Сейчас, когда обнаруживаются и предаются гласности все новые преступления сталинского режима, все более страшные свидетельства о злодеяниях, совершенных над миллионами, нам, которых десятилетиями воспитывали на стереотипах, несгибаемых героях, с пением «Интернационала» идущих на казнь и без всяких сомнений «пускающих в расход» противников, – таким нам порой трудно понять истинную меру страданий, а значит, испытать сострадание к человеку как таковому, живому, единственному, хотя только такие и существуют в природе. К нему – отринутому ото всех, поставленному один на один перед всесильным государством.

Только изнутри того мира, психики, состояния и возможно увидеть все в истинном свете. И лишь с подготовленной душой, обеспеченной запасом милосердия и мудрости, можно понять нашу недавнюю историю, увидеть не безликую бойню, а трагедию каждого загубленного человека.

Пока Пильняк дописывал свой роман, сотрудники НКВД писали пространную справку на его арест.
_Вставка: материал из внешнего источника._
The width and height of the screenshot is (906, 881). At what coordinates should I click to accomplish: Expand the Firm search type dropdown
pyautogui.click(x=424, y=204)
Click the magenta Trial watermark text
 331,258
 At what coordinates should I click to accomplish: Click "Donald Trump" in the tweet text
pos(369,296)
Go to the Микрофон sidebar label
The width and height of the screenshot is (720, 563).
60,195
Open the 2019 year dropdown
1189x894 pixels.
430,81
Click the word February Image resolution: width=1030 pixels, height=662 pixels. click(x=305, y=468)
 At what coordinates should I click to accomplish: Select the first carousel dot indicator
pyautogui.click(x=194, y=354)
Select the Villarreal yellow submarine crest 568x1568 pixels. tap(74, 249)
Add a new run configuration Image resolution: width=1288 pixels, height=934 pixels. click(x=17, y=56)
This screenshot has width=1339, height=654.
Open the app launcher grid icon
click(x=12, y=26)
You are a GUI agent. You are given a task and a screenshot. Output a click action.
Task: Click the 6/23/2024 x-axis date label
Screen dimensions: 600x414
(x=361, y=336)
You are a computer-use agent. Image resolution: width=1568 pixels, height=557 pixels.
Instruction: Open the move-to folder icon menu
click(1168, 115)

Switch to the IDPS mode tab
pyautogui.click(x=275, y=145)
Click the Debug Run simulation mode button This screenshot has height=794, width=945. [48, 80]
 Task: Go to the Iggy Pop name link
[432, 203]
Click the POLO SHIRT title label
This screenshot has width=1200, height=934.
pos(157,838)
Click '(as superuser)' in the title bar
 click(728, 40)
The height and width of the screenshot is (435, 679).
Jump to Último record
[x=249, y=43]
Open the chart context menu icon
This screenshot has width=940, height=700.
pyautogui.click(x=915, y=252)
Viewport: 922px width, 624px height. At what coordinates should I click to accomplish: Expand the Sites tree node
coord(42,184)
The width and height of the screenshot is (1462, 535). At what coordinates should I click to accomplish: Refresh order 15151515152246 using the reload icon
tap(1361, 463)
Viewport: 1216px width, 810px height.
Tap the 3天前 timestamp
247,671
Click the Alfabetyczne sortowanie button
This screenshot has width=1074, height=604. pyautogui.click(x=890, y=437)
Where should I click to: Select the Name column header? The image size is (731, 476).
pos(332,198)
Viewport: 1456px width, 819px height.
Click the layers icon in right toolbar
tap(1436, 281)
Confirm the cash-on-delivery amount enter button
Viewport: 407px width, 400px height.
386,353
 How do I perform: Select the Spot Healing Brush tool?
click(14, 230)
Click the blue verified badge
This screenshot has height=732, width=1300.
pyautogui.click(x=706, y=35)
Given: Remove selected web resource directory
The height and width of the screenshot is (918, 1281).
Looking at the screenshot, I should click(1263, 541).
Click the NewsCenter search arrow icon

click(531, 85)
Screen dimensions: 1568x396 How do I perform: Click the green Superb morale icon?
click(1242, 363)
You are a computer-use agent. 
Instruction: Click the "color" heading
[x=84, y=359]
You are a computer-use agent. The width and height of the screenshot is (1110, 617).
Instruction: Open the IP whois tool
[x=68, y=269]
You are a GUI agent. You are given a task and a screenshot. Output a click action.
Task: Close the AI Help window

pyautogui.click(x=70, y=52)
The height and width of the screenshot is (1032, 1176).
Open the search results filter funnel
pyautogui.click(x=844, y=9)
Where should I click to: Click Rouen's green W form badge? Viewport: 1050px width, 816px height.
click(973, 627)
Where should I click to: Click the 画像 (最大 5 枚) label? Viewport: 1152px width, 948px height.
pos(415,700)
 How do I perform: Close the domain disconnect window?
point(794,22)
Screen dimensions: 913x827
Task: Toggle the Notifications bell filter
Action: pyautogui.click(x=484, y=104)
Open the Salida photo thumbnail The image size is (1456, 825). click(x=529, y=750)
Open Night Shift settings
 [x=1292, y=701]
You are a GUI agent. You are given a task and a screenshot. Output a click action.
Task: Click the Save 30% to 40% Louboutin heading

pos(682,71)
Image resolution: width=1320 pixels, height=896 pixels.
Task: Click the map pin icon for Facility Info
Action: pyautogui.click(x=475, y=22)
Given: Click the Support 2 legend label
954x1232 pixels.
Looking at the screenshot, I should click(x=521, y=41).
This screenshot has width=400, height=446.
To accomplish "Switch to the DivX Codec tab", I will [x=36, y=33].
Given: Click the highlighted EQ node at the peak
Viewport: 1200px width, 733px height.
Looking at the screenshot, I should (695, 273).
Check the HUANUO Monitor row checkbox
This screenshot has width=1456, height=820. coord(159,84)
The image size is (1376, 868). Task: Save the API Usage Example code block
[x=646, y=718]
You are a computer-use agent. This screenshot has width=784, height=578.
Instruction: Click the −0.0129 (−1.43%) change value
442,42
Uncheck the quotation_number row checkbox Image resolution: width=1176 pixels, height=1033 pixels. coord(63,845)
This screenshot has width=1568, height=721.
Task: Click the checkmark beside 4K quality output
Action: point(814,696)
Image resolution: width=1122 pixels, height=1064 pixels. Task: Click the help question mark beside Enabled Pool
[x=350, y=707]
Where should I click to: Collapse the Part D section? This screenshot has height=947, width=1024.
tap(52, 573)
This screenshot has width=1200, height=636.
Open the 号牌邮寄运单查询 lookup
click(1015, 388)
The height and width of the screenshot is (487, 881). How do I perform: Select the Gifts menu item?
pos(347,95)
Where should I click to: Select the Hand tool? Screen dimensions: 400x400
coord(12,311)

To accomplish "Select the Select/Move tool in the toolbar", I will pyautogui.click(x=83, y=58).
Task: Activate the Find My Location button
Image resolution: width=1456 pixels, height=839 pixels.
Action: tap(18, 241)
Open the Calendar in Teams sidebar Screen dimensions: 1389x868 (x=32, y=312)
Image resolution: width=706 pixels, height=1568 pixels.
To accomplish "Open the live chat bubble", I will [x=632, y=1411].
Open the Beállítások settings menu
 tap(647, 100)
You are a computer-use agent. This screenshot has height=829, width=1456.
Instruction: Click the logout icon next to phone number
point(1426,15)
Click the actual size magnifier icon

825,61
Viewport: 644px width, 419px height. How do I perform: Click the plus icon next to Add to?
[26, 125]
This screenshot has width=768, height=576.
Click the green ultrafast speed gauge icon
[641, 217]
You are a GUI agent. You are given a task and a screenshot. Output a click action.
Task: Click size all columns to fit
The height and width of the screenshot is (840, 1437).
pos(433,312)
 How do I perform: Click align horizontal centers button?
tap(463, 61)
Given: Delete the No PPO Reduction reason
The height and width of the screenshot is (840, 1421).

В постановлении о реабилитации Пильняка 1956 года сказано: из материалов дела не видно, что послужило основанием к его аресту. Прокуроры, занимавшиеся реабилитацией, смотрели невнимательно – или не хотели заглядывать вглубь: документ, обосновывающий арест, я нашел, хотя и не в следственном деле, откуда он был почему-то изъят, не в КГБ, а в самой прокуратуре, в папке «Надзорного производства» бывшей жены писателя – Ольги Щербиновской, актрисы Малого театра. Она, как и его последняя жена Кира Андроникашвили, тоже актриса, была арестована и отправлена в лагеря по одной-единственной причине – близости к крамольному писателю.